WORK ITEM: The expected output is each entry, given again exactly.

EXTRACTED ENTRIES:

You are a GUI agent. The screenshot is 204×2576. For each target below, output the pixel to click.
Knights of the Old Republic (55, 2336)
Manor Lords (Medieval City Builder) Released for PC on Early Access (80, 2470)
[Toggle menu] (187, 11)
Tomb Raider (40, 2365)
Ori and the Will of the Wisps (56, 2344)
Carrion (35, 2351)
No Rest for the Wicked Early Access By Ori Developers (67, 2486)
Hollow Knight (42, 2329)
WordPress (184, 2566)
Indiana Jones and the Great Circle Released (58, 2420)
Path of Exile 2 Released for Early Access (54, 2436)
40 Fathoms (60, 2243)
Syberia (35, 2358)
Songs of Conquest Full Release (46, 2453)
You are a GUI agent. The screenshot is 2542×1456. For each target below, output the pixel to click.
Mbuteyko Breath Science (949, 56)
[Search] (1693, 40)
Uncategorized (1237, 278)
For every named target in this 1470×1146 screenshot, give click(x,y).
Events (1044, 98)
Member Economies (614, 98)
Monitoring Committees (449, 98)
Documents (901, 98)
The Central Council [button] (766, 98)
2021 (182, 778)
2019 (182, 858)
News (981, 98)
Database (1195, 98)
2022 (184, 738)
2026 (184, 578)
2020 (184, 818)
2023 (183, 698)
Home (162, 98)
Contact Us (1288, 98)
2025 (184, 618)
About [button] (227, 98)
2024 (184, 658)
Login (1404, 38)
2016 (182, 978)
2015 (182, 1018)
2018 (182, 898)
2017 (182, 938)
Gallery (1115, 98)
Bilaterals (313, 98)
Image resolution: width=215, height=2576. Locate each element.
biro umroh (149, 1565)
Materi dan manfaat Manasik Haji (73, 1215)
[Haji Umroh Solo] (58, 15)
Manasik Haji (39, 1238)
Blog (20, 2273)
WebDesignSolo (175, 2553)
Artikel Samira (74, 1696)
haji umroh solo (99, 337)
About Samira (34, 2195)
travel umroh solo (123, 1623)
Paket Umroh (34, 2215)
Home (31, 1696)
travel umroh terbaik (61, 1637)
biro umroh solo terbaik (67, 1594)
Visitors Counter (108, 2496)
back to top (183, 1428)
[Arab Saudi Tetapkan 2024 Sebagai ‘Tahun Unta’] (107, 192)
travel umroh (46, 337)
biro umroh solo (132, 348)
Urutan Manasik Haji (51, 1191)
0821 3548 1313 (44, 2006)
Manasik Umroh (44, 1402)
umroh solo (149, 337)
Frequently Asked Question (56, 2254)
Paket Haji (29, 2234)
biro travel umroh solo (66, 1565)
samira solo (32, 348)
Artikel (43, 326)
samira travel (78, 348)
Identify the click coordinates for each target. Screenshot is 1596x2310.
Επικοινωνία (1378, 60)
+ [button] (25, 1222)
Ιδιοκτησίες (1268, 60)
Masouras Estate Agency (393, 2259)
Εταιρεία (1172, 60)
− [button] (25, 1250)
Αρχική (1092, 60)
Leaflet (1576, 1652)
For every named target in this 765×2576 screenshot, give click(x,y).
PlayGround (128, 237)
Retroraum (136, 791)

RESPONSE AREA:
You are a GUI agent. The screenshot is 204×2576. For each target below, output the pixel to click.
Knights of the Old Republic (55, 2336)
Manor Lords (Medieval City Builder) Released for PC on Early Access (80, 2470)
[Toggle menu] (187, 11)
Tomb Raider (40, 2365)
Ori and the Will of the Wisps (56, 2344)
Carrion (35, 2351)
No Rest for the Wicked Early Access By Ori Developers (67, 2486)
Hollow Knight (42, 2329)
WordPress (184, 2566)
Indiana Jones and the Great Circle Released (58, 2420)
Path of Exile 2 Released for Early Access (54, 2436)
40 Fathoms (60, 2243)
Syberia (35, 2358)
Songs of Conquest Full Release (46, 2453)
You are a GUI agent. The screenshot is 2542×1456. For each target below, output the pixel to click.
Mbuteyko Breath Science (949, 56)
[Search] (1693, 40)
Uncategorized (1237, 278)
For every named target in this 1470×1146 screenshot, give click(x,y).
Events (1044, 98)
Member Economies (614, 98)
Monitoring Committees (449, 98)
Documents (901, 98)
The Central Council [button] (766, 98)
2021 (182, 778)
2019 (182, 858)
News (981, 98)
Database (1195, 98)
2022 (184, 738)
2026 (184, 578)
2020 (184, 818)
2023 (183, 698)
Home (162, 98)
Contact Us (1288, 98)
2025 (184, 618)
About [button] (227, 98)
2024 (184, 658)
Login (1404, 38)
2016 (182, 978)
2015 (182, 1018)
2018 (182, 898)
2017 (182, 938)
Gallery (1115, 98)
Bilaterals (313, 98)
Image resolution: width=215, height=2576. Locate each element.
biro umroh (149, 1565)
Materi dan manfaat Manasik Haji (73, 1215)
[Haji Umroh Solo] (58, 15)
Manasik Haji (39, 1238)
Blog (20, 2273)
WebDesignSolo (175, 2553)
Artikel Samira (74, 1696)
haji umroh solo (99, 337)
About Samira (34, 2195)
travel umroh solo (123, 1623)
Paket Umroh (34, 2215)
Home (31, 1696)
travel umroh terbaik (61, 1637)
biro umroh solo terbaik (67, 1594)
Visitors Counter (108, 2496)
back to top (183, 1428)
[Arab Saudi Tetapkan 2024 Sebagai ‘Tahun Unta’] (107, 192)
travel umroh (46, 337)
biro umroh solo (132, 348)
Urutan Manasik Haji (51, 1191)
0821 3548 1313 (44, 2006)
Manasik Umroh (44, 1402)
umroh solo (149, 337)
Frequently Asked Question (56, 2254)
Paket Haji (29, 2234)
biro travel umroh solo (66, 1565)
samira solo (32, 348)
Artikel (43, 326)
samira travel (78, 348)
Identify the click coordinates for each target. Screenshot is 1596x2310.
Επικοινωνία (1378, 60)
+ [button] (25, 1222)
Ιδιοκτησίες (1268, 60)
Masouras Estate Agency (393, 2259)
Εταιρεία (1172, 60)
− [button] (25, 1250)
Αρχική (1092, 60)
Leaflet (1576, 1652)
For every named target in this 765×2576 screenshot, give click(x,y).
PlayGround (128, 237)
Retroraum (136, 791)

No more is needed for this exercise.